[Kaynak Metin]

%%

Deprem ve Zemin…


Türkiye topraklarında yakın tarihin en büyük doğal felaketi olan 17 Ağustos 1999 Gölcük depreminin üzerinden 17 yıl geçti. Tam olarak ne kadar insan kaybı yaşadığımızı da, ekonomik kayıplarımızı da aradan geçen 17 yıla rağmen öğrenemedik.

Depremden hemen sonra TV programlarında uzmanlar aylar boyunca depremi anlattı. Herkes kendi uzmanlık alanına göre konuyu ele aldı. Yer bilimciler, inşaat mühendisleri, arama ve kurtarma uzmanları, psikologlar, sosyologlar, ekonomistler ve siyasiler…

Uzmanların uzmanlık alanları ile ilgili söylediklerinin pek çoğu doğru olmakla beraber hiç biri tek başına doru değildi. Doğru olan söylenenlerin toplamı idi. Ancak aradan geçen bunca yıla rağmen söylenenleri dikkate alıp önlem alan da çıkmadı. 17 yıl havanda su dövdük.

Önlem alma sorumluluğunu taşıyanlar ise deprem gerçeği ile ilgili olarak farklı ve eksik değerlendirmeler yaparak konuyu saptırdılar.

En kolay çözüm depremin yıkımını hırsız müteahhitlere yıkmaktı. Ancak hiç yıkılmadığı halde, olduğu gibi yan yatan binalar vardı. Depremin yatay bir kuvvet olduğunu daha önce keşfetmemiştik. Hiç yıkılmadığı halde 2 kat yerin altına gömülmüş binalar vardı. Sıvılaşma kavramını yeni keşfedecektik.

Yapıların teknik koşullarını belirleyen deprem yönetmeliklerindeki katsayıları artırdık. Ancak 60-70 yıllık binalar ayakta kaldığı halde 5-10 yıllık binalar yıkılmıştı. Ruhsatsız gecekondular ayakta kalırken ruhsatlı binalar yerle bir olmuştu.

%%

[Görevler]
1. Deprem ve zemin yazısına göre, ruhsatsız gecekondular ayakta kalırken ruhsatlı binaların durumu ne olmuştu?
2. Deprem ve zemin yazısını son cümlesinden itibaren sürdürün.

[Veri Kümesi]
%%

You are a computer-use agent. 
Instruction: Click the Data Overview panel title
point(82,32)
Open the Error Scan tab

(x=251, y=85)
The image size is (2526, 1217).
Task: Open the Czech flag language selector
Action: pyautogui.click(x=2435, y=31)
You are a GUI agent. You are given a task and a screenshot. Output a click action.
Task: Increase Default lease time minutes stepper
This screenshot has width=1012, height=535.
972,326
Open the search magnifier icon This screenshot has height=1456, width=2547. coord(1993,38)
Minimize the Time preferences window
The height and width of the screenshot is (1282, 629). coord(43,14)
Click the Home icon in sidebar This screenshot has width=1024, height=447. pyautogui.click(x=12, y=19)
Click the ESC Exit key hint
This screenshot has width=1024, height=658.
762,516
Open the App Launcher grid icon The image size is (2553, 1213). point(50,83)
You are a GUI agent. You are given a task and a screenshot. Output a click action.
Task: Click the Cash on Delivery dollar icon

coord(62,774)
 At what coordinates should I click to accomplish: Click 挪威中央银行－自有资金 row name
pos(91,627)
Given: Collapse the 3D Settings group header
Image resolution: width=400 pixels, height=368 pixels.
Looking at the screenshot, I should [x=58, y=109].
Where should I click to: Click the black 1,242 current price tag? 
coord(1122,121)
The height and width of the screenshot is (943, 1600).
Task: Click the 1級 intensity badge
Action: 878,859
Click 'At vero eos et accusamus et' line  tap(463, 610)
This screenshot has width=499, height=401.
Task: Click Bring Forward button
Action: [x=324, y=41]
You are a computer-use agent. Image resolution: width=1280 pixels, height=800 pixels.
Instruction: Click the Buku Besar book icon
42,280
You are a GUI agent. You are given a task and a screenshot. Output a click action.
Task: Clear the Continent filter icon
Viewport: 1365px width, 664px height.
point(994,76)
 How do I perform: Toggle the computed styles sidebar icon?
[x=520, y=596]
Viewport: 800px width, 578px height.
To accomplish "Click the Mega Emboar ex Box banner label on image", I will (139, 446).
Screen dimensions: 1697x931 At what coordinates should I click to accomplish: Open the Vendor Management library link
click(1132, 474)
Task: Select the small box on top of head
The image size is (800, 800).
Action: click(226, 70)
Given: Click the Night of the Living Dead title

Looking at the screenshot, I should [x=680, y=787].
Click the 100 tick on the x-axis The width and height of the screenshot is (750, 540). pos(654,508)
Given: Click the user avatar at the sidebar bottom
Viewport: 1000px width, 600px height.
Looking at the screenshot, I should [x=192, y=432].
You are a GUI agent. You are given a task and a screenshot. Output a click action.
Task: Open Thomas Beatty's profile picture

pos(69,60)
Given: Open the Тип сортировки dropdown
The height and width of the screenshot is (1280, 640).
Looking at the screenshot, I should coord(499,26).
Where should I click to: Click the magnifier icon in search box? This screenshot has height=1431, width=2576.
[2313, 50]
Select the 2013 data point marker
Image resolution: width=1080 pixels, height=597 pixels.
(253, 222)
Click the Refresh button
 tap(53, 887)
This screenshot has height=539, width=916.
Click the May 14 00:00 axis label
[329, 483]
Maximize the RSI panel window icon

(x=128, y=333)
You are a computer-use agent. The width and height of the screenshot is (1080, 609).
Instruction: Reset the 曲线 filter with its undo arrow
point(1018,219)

%%

[Görev Çıktıları]
1. Ruhsatlı binalar yerle bir olmuştu.

2.
Fay hattına yakın olan yerlerde tehlikenin çok daha büyük olduğu söylendiği halde ayakta kalan binalar varken depremin merkezine yüzlerce kilometre uzakta olan Eskişehir’de bina yıkılmış, insanlar ölmüştü.

Her türlü koşulu uygun olduğu halde zemin katındaki işyerini genişletmek için kolon kesilince bina çökmüştü. Deniz doldurulmuş, kazanılan alana dikilen bina olduğu gibi denize kayıp gitmişti.

Yine her şey düzgün olduğu halde evin içindeki dolap vb eşyaları sabitlemediği için eşyaların altında kalarak ölenler olmuştu.

Bir genel doğru olarak binaların sert zeminlerde yapılması gerektiği söyleniyordu, ancak alüvyon ovalarında doğru yapılmış binalara bir şey olmazken kayalık zeminlerdeki binalar çökmüştü.

Yönetme noktasındaki siyasetçiler en çok bu zemin konusunu sevdiler. Zira coğrafyamızın koşulları belli idi. Türkiye’nin yerini değiştirmek olası değildi. Türkiye’nin zemini bu ise deprem ve depremlerdeki ölümler “kader” idi. Bu nedenle depreme karşı neredeyse tek önlem olarak ceset torbaları hazırlandı. Bu arada AKP’li İstanbul Büyükşehir Belediyesi Marmara denizi içinden geçen fay hattını bir meclis kararı ile 10 km Güneye kaydırdı (!)

Günümüz teknolojisinin ulaştığı seviye artık her türlü zeminde ve koşulda yapı yapmaya olanak veriyor. Elbette ekonomik olmak bir başka koşul. Yapıların daha az maliyetle yapılabileceği alanları seçmek yine bilimin çözümleri arasında. Günümüzde, bataklık alanlarda da yapılar yapılabiliyor. Okyanuslarda sürekli dev dalgaların etkisi altındaki alanlarda petrol arama platformları kurulabiliyor.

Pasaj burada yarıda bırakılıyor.